> _Short problem_: Copy the listing below word for word, leaving out the pictures.

> _Items_:
____________________

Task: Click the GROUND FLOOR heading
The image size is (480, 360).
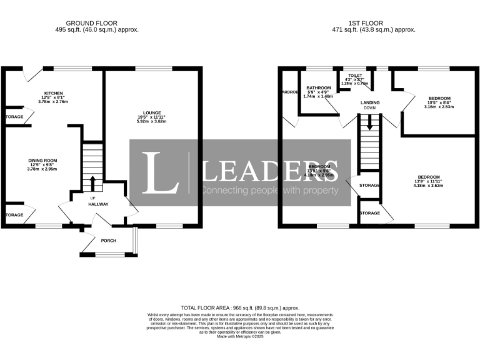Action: coord(96,21)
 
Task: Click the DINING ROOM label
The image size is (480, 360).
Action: coord(42,160)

____________________

> _Final result_:
Task: Click the GROUND FLOOR heading
The image size is (480, 360).
Action: coord(96,21)
 
Task: Click the DINING ROOM label
The image size is (480, 360).
Action: coord(42,160)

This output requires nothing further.